I'm sitting on my porch after a bad end to a good day, wondering how to put pen to paper. Here lately--lately being several months--I've been having a tough time. My journal confirms that I hate it here about five days out of seven. I hope that is less-than-obvious from this site because I make a concerted effort to update on one of those blessed eight good days per month. Some of you caught it anyway--the frustration underlying the travel section or the news about my homologue's kid tipped several people off. Other just realized that I never talk about certain things, work for instance. So, I've decided to park here on my porch, complement the fading 6PM light with a lantern, and vent about the things I hate. I don't feel very hungry anyway, and I think it would be better for me if people know my frustrations should I come home sooner than I'd planned.
Since the travel section has been up for a while, let's begin with
Soon I will probably find myself griping about cultural taboos, the treatment of women the lack of privacy, and maybe even the red tape and protocol we have to put up with, but I don't have time just this moment.

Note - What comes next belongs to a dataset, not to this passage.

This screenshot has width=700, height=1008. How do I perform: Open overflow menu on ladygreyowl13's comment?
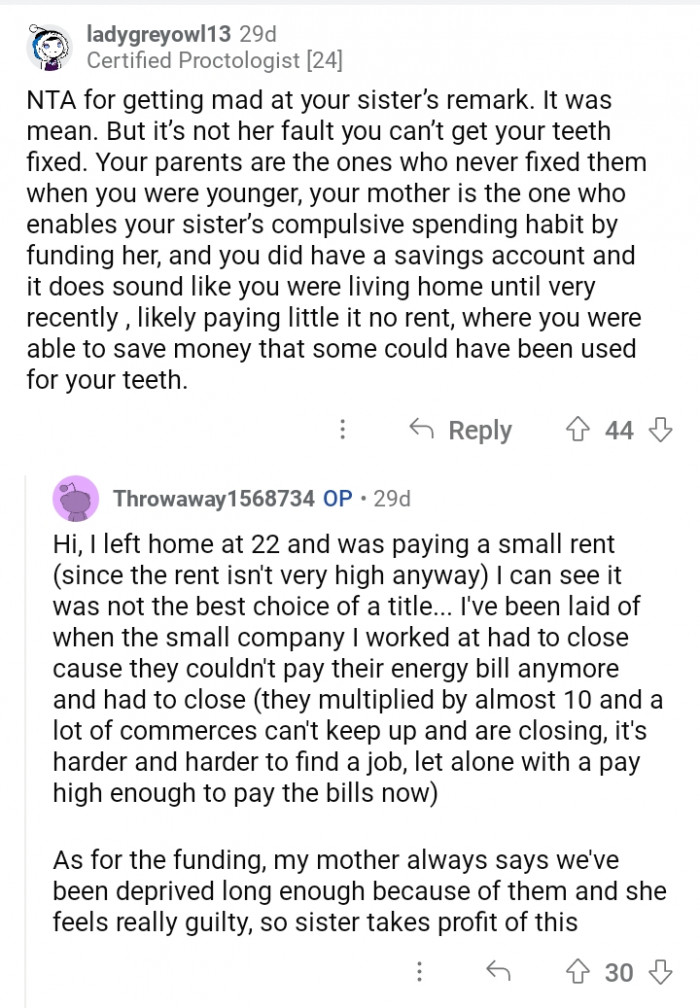343,430
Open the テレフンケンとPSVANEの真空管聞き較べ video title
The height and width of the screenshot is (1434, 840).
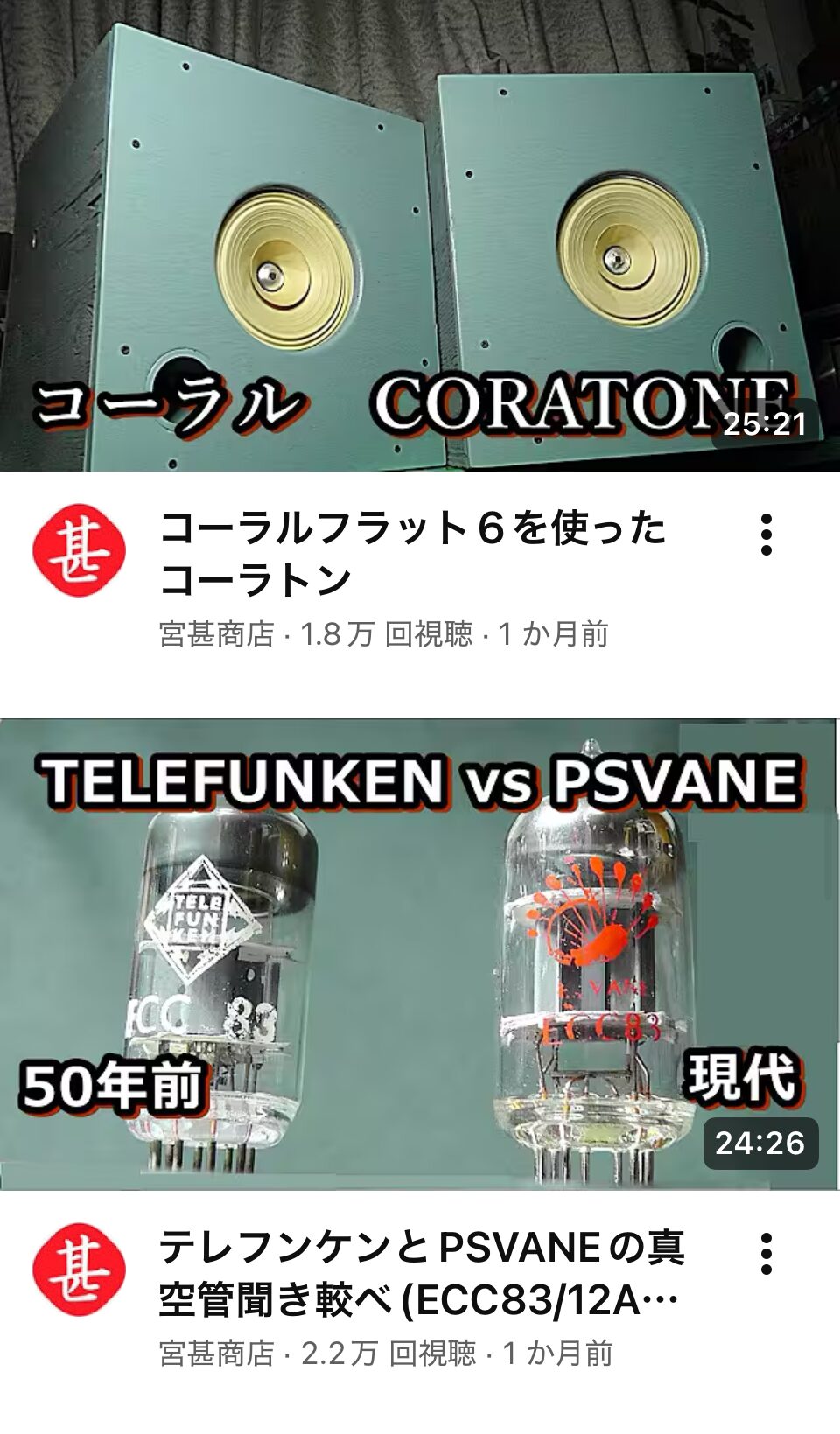[x=420, y=1273]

Perhaps more important than describing those things is explaining how disappointed I am over my own reactions to them. What do I mean? Well, nearly half the volunteers stationed in Togo early-terminate their service (ET), and a common complaint (even among those who stay here until the bitter end) is that we don't like who we become here. I can definitely say that, having never yelled at anyone besides my sister before arriving here, I was astounded to find myself screaming to the point that my voice hurts. It's not pretty; it's not fun; and I can't imagine it's healthy.
I'll try to provide details soon.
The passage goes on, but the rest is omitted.